» **Text passage**:
•••••

Jun 22, 2026  Twila Rosenbaum  6 views
Arista unveils 1.6T rack-scale switch family for AI infrastructure

Arista Networks has taken the wraps off its 7060XE7 Series, a new portfolio of 1.6T networking platforms purpose-built to serve as the foundation for rack-scale AI infrastructure. The announcement marks a significant step in the evolution of data center networking, as AI workloads demand unprecedented bandwidth, low latency, and efficient power and thermal management.

The 7060XE7 family includes both fixed switch platforms and configurable rack-scale systems, targeting racks for vertical and horizontal AI workflows. All models will run Arista's Extensible Operating System (EOS), which has been enhanced with low-latency and intelligent packet buffering to handle the intense microbursts typical of AI communication and collective patterns. The company stated that these capabilities are critical for maintaining throughput and minimizing tail latency in large-scale distributed training environments.

Silicon Foundation and Ecosystem Collaboration

At the heart of the 7060XE7 Series is Broadcom's Tomahawk 6 silicon, which delivers 1.6T of switching capacity per chip. This marks a generational leap from previous 800G and 400G platforms, enabling higher port densities and reduced power per bit. Arista is also working closely with AMD on next-generation compute silicon and NICs to enable scale-out AI fabrics that can seamlessly integrate with the new switches. The collaboration aims to optimize end-to-end performance by aligning network and compute capabilities.

Strategically, the 7060XE7 Series signifies a transition for Arista from offering standalone high-performance switches to providing integrated rack-scale systems that address the extreme density, power, and thermal efficiency requirements of AI. The platforms support scale-up and scale-out AI fabrics using air, liquid, and hybrid-cooled technology, allowing customers to choose the cooling method that best fits their existing data center infrastructure.

Detailed Platform Configurations

The 7060XE7 family includes several distinct models tailored to different deployment scenarios:

  • 7060XE7-64PS and 7060XE7-64PRS (4U Rack Switches): Available in Q4 of this year, these air-cooled systems support pluggable Integrated Heat Sink (IHS) and Riding Heat Sink (RHS) optics. IHS is designed for current air-cooled data centers, while RHS targets future liquid-cooled AI fabrics and extreme port density environments. These switches provide 64 ports of 1.6T, enabling high-bandwidth spine or leaf roles.
  • 7060XE7-64PRS-RV3-L (2OU Liquid-Cooled Platform): This specialized model is optimized for high-density clusters and features 224G SerDes for increased signal integrity. It uses DC power from an ORv3 rack and contains no internal fans, integrating directly with liquid-cooled XPU servers to maximize power efficiency. Availability is slated for Q1 2027.

•••••

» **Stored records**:
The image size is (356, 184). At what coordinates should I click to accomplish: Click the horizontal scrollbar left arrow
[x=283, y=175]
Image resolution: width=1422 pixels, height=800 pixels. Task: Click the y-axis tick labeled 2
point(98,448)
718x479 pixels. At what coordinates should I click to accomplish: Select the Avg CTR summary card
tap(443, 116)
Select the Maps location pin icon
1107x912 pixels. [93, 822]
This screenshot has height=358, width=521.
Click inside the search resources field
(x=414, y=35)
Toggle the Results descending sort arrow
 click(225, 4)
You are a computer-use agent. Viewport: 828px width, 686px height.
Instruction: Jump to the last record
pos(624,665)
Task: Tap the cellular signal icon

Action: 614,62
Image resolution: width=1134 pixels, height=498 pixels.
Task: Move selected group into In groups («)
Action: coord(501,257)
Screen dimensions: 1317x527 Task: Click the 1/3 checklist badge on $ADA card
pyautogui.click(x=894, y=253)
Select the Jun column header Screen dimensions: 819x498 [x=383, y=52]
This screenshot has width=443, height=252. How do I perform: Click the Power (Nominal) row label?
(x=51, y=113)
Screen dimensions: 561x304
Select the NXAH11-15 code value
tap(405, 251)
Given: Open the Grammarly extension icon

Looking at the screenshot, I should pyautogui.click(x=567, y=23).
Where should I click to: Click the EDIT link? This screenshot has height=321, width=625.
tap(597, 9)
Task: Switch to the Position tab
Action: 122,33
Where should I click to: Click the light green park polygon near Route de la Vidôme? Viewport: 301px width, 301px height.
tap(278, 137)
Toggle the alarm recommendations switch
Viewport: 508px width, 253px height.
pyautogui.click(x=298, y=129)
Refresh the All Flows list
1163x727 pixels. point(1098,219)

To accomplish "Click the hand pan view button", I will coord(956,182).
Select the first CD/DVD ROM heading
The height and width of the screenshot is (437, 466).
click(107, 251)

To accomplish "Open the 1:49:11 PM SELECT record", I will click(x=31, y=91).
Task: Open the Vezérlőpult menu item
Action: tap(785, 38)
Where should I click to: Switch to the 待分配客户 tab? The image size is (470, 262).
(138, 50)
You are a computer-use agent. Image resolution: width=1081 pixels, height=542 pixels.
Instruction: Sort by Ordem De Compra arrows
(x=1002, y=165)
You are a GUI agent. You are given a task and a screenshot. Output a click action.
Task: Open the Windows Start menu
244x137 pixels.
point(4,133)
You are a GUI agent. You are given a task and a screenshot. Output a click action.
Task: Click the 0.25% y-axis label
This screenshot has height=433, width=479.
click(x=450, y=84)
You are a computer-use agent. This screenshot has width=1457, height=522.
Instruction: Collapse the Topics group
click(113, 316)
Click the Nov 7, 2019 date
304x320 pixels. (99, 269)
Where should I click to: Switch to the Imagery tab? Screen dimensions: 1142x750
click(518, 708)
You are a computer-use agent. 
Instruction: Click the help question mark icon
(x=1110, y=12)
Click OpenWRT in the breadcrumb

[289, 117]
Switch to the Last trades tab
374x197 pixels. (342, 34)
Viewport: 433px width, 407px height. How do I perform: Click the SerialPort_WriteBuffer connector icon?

•••••

» **Problem to solve**: In the Arista switch article, turn the paragraph beginning "The 7060XE7 family includes both fixed switch platforms" into a short bulleted list that keeps its main facts.

» **Exercise response**:
- The 7060XE7 family offers fixed switch platforms and configurable rack-scale systems for racks running vertical and horizontal AI workflows.
- Every model runs Arista's Extensible Operating System (EOS).
- EOS now has low-latency, intelligent packet buffering to absorb the heavy microbursts common in AI communication and collective patterns.
- According to Arista, these features are critical to sustaining throughput and minimizing tail latency in large-scale distributed training.